Audi’s Two-Speed Reality: U.S. Sales Slide as China’s ICE Success in Face of Chinese Electric Shift

Audi closed 2025 facing a somewhat uneven global picture—one that highlights both the depth of its current challenges and the limits of its remaining strengths.

HARD YEAR IN THE UNITED STATES

According to year-end figures released by Audi of America, Audi delivered 164,942 vehicles in the U.S. in 2025, down 16 percent year over year from 196,576 units in 2024. The fourth quarter was particularly difficult, with sales down 36 percent compared to Q4 2024.

Even more challenging, the decline was broad-based and doesn’t center around a specific poorly received model, model cycle or supply interruptions.

  • Core sedans like A4 (-93% YTD) and A5 (-31% YTD) continued to lose ground.
  • SUVs, long Audi’s volume backbone in the U.S., also weakened. Q5 sales fell 19 percent, Q7 dropped 12 percent, and Q3 declined 27 percent year over year.
  • Audi’s EV portfolio struggled sharply. Q4 e-tron (-38%), e-tron GT (-59%), and Q8 e-tron that ended production (-89%) all posted declines, reflecting both soft demand and product-cycle headwinds.

Audi highlighted a bright spot in safety recognition, earning more IIHS Top Safety Pick+ awards than any other luxury brand in 2025, including for updated Q5, Q5 Sportback, A6 Sportback e-tron, and Q6 e-tron models built after July. But safety accolades alone couldn’t make up for the slide: Audi’s U.S. business shrank materially in a market that remains fiercely competitive, now laden with tariffs and one that’s increasingly polarized between legacy ICE loyalty and next-generation EV leaders.
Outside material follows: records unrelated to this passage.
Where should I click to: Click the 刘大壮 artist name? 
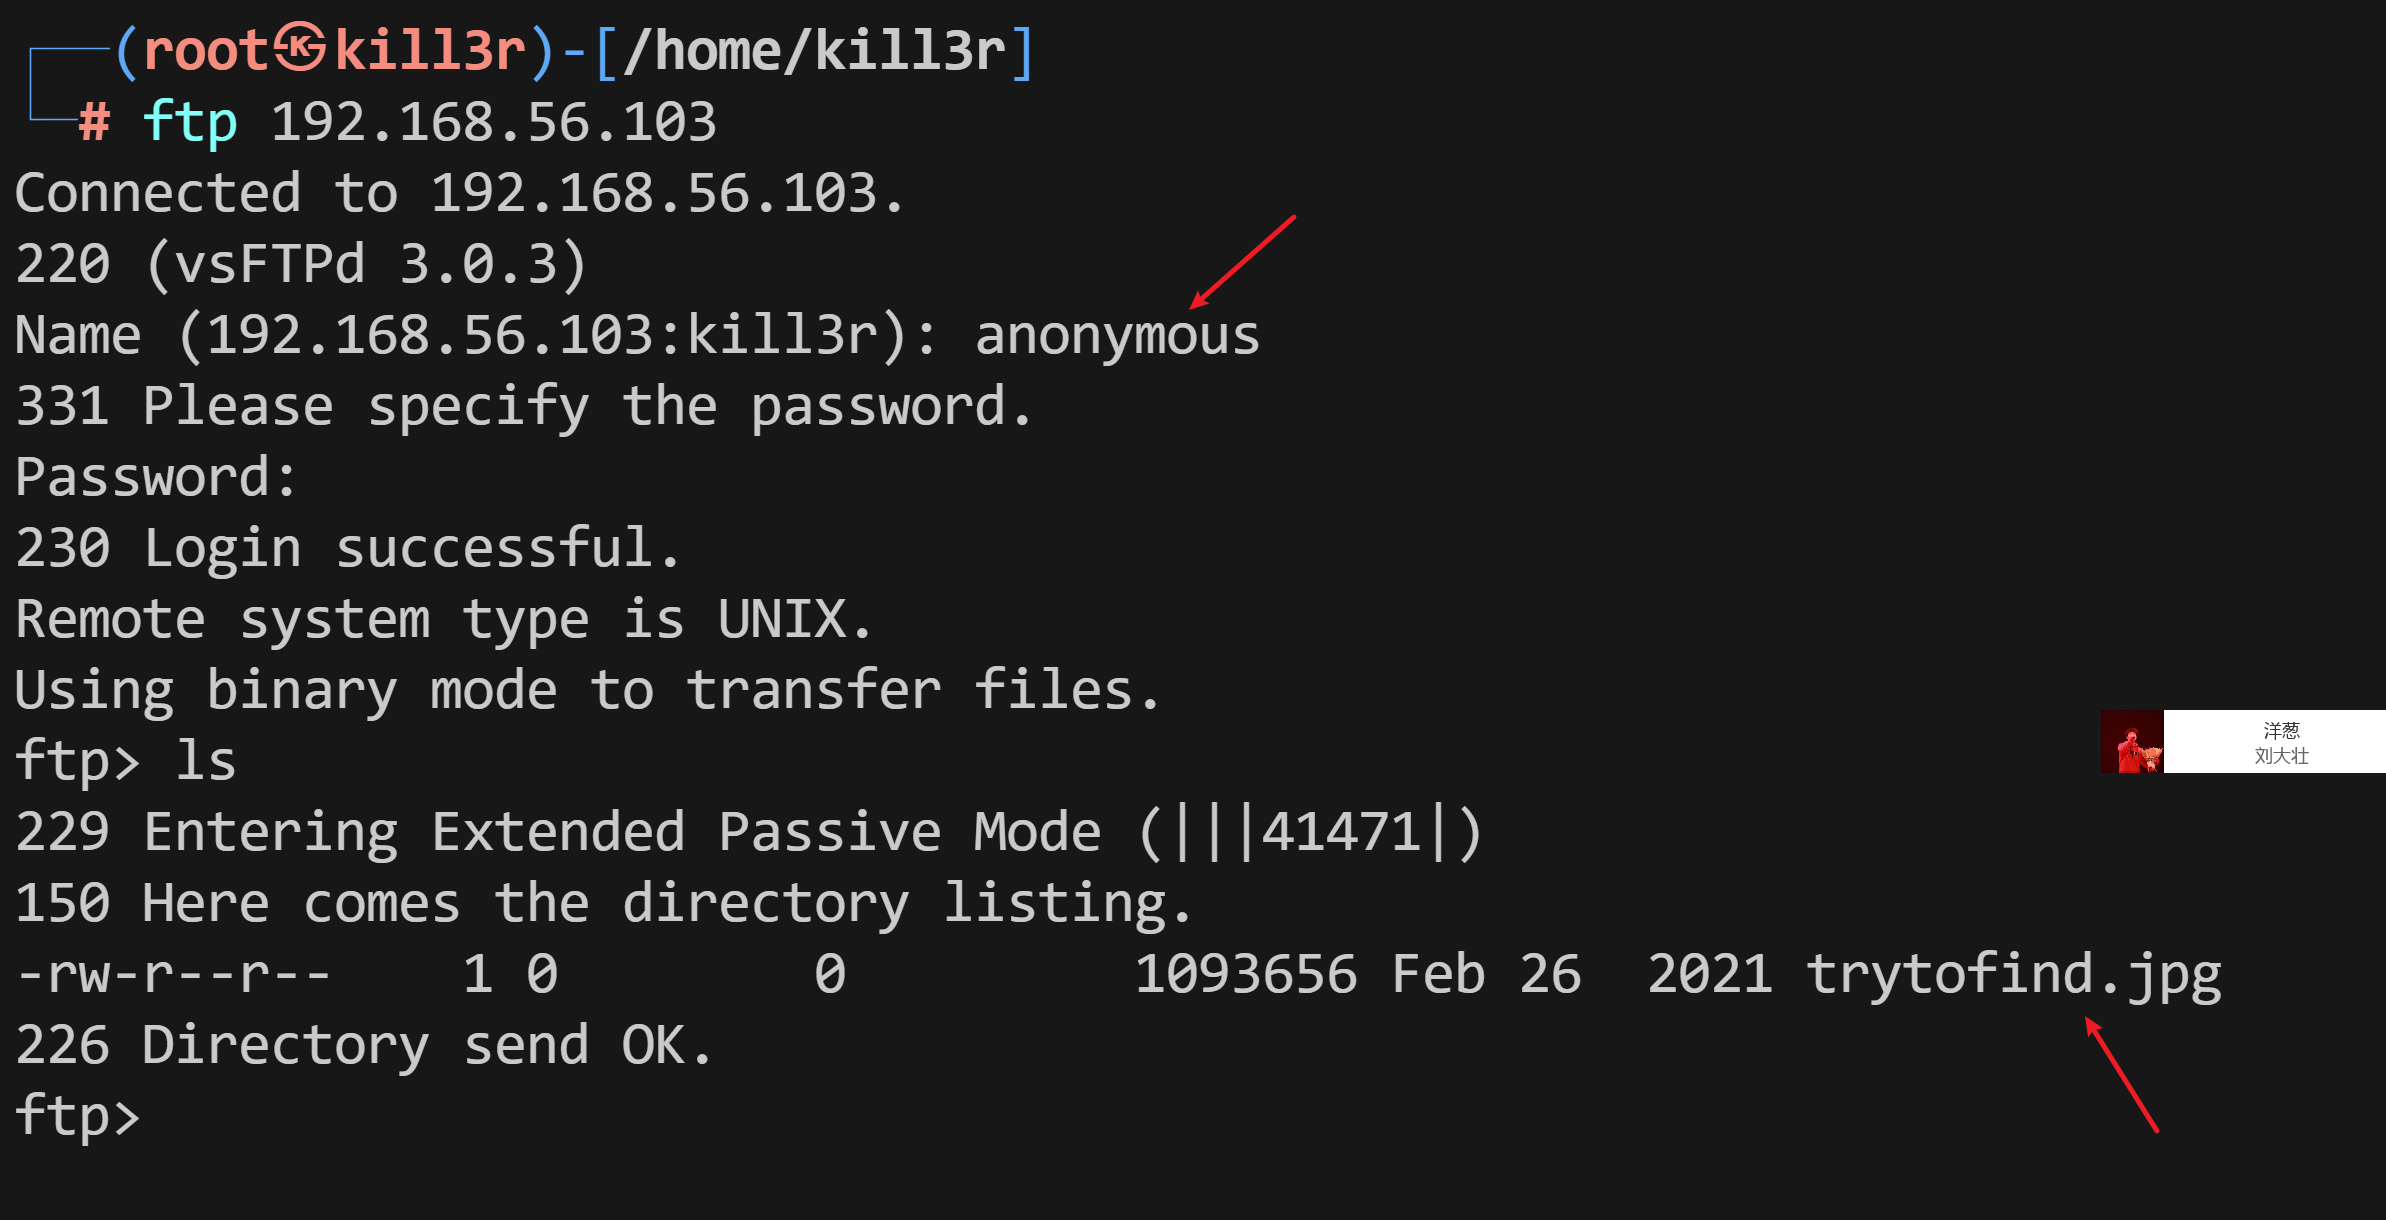(2281, 756)
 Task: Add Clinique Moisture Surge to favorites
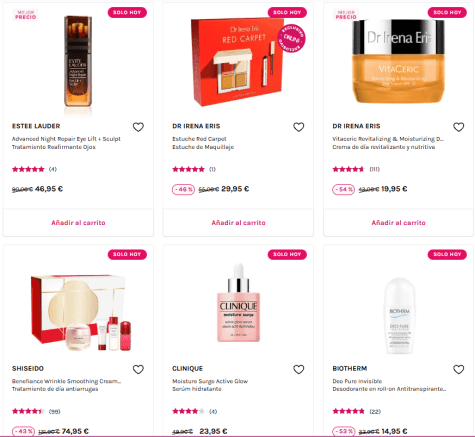[298, 369]
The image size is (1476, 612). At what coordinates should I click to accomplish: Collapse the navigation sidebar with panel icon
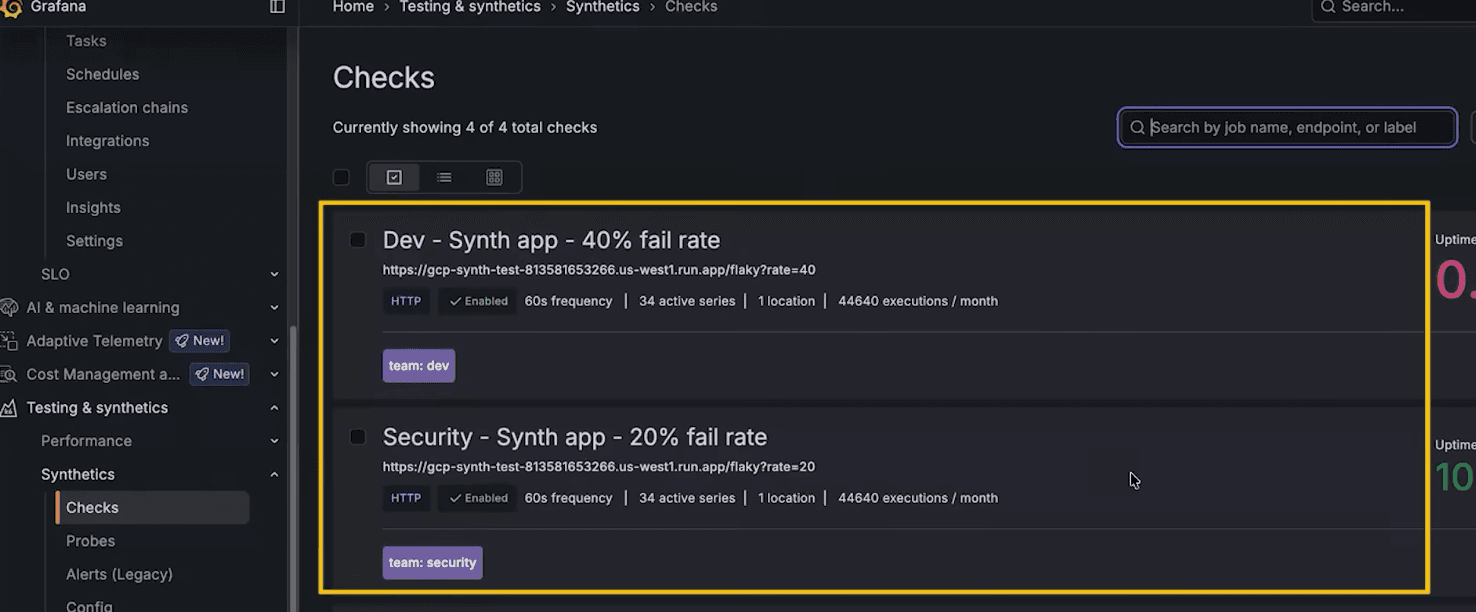276,7
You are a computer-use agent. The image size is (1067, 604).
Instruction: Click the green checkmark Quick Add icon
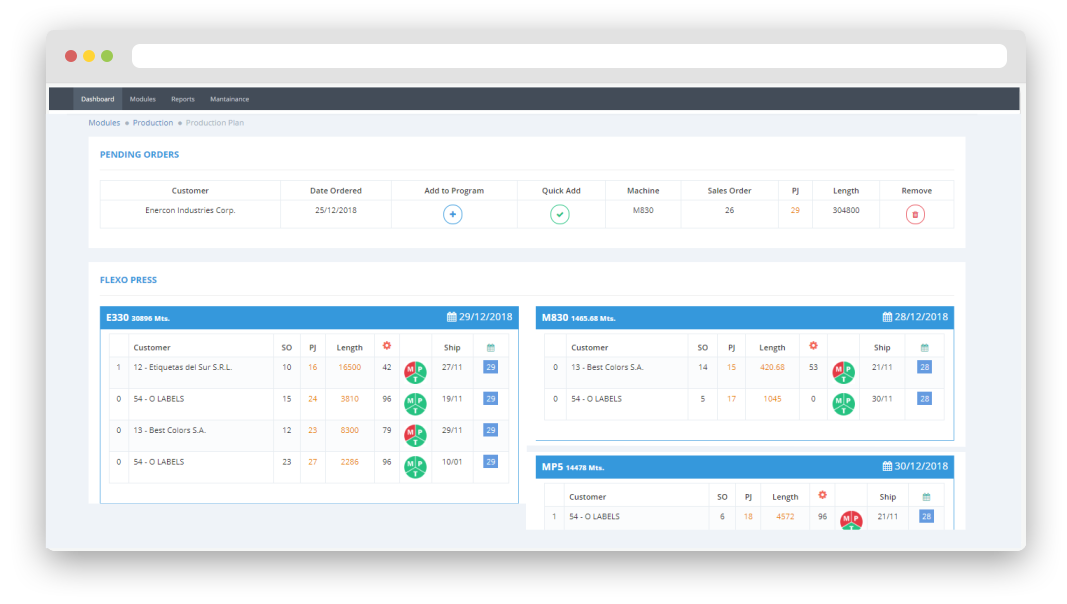560,214
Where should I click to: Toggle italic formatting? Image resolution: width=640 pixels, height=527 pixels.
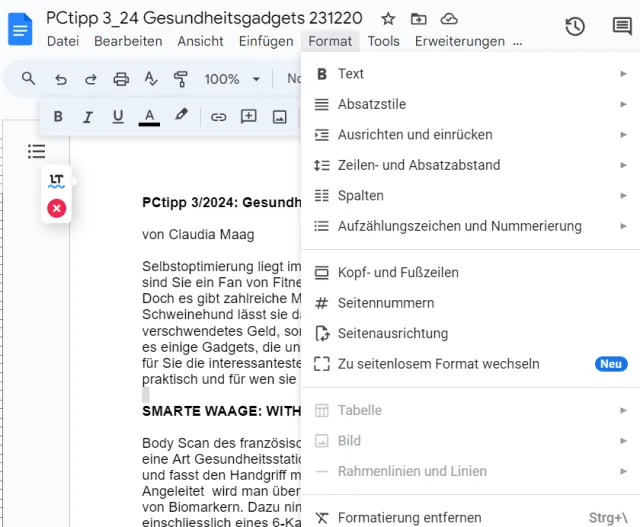(88, 117)
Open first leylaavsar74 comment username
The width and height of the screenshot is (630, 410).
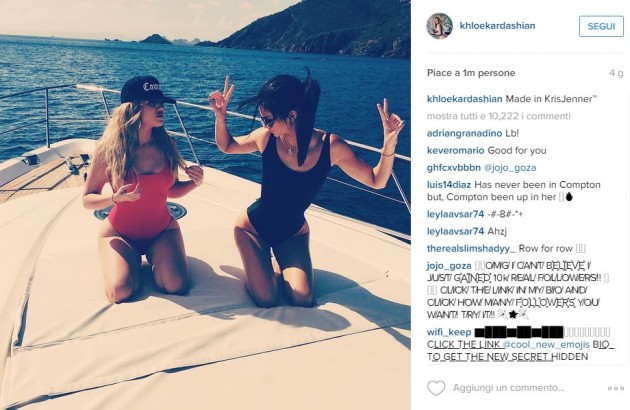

LEADING IN LUXURY ICE – FOR NOW IN CHINA

In contrast, FAW Audi closed 2025 with headline-grabbing results in China. Retail sales reached 570,088 units, with wholesale deliveries of 566,988 units, allowing Audi to reclaim the top position in China’s luxury fuel-vehicle segment for the first time in six years—and the overall luxury market crown for the first time in seven.

Key contributors included:

  • Audi A6L172,000 units, the best-selling luxury C-segment sedan in China.
  • Audi Q5L140,000 units, leading the luxury B-segment fuel SUV category.

These results reinforce Audi’s strength in China’s long-wheelbase and locally tailored ICE models—products precisely aligned with traditional luxury demand.

However, even this success comes with a caveat. China is rapidly accelerating toward electrification, with domestic brands and tech-forward EV players reshaping consumer expectations at a pace unmatched elsewhere. Audi’s leadership in fuel luxury cars, while meaningful today, sits on increasingly unstable ground as the market pivots decisively toward electric, software-defined vehicles.

FAW Audi is responding with its dual-track “oil and electricity” strategy, rolling out the PPC fuel platform alongside the PPE electric platform, and leaning heavily on localized technology partnerships—including Huawei-based driver-assistance systems. Yet the strategic tension is clear: Audi’s strongest market position is anchored in a segment China is actively moving beyond.

BRAND IN TRANSITION

Taken together, Audi’s 2025 results reveal a brand caught mid-stride. In the U.S., the fear is that Audi is losing relevance faster than new products can arrive. In China, the brand remains formidable—though here the challenge is that strength of internal-combustion models in a market that increasingly rewards EV leadership and domestic innovation could be short-lived.

All that said, relief is coming… at least in part. Audi has confirmed a wave of new product launches slated for the near term, including RS 5, RS 6, Q7, SQ7, Q9, and SQ9. These vehicles will help refresh showrooms, particularly in North America where the brand hopes to reassert Audi’s performance and luxury credentials.

Still, the broader takeaway from 2025 is sobering. Audi is not short on engineering capability or brand equity—but the global market is moving fast, all while a long-term move is to shift its current portfolio to the brand’s signaled “radical simplicity” direction. Given all this, the challenge will be less about reclaiming past leadership and more about proving relevance in a luxury landscape being rewritten in real time.